== GIVEN ENTRIES ==
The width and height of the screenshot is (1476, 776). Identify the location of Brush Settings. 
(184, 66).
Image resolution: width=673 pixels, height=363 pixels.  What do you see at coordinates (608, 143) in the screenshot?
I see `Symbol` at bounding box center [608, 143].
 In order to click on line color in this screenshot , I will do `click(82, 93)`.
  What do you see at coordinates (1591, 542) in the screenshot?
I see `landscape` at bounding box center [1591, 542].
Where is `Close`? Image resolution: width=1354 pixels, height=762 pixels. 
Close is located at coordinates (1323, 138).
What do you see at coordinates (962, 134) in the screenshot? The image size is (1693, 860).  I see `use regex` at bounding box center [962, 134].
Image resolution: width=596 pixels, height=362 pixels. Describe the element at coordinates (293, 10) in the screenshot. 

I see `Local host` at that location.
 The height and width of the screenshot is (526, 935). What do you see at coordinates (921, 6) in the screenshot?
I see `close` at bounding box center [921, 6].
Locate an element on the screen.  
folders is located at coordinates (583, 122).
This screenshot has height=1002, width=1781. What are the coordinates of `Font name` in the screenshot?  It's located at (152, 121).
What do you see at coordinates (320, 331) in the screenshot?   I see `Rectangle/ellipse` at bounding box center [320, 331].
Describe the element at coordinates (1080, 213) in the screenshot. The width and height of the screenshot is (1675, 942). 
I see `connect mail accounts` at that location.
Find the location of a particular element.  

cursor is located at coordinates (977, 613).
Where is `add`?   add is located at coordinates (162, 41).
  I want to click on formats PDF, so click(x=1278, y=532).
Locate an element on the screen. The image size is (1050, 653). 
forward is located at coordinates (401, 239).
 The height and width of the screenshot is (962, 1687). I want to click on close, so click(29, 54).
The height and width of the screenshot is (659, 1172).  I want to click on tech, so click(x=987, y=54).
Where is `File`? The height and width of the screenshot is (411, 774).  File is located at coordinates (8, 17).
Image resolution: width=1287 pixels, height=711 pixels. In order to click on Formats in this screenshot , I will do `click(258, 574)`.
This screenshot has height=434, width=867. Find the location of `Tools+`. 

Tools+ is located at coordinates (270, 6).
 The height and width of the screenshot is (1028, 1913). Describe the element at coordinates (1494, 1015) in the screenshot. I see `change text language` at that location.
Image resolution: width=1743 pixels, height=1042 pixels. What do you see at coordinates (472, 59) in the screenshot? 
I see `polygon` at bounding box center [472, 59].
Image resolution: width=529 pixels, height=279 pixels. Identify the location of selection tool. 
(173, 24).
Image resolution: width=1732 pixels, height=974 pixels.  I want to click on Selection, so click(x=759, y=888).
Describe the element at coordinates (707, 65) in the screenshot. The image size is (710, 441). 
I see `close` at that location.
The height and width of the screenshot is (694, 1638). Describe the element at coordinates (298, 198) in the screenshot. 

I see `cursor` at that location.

== GIVEN EXERCISE ==
Report every line of the entries above that contains the word "Describe", copying each line in full.

== ANSWER TO THIS TASK ==
Image resolution: width=596 pixels, height=362 pixels. Describe the element at coordinates (293, 10) in the screenshot. 
Describe the element at coordinates (1080, 213) in the screenshot. The width and height of the screenshot is (1675, 942). 
 The height and width of the screenshot is (1028, 1913). Describe the element at coordinates (1494, 1015) in the screenshot. I see `change text language` at that location.
Describe the element at coordinates (707, 65) in the screenshot. The image size is (710, 441). 
The height and width of the screenshot is (694, 1638). Describe the element at coordinates (298, 198) in the screenshot. 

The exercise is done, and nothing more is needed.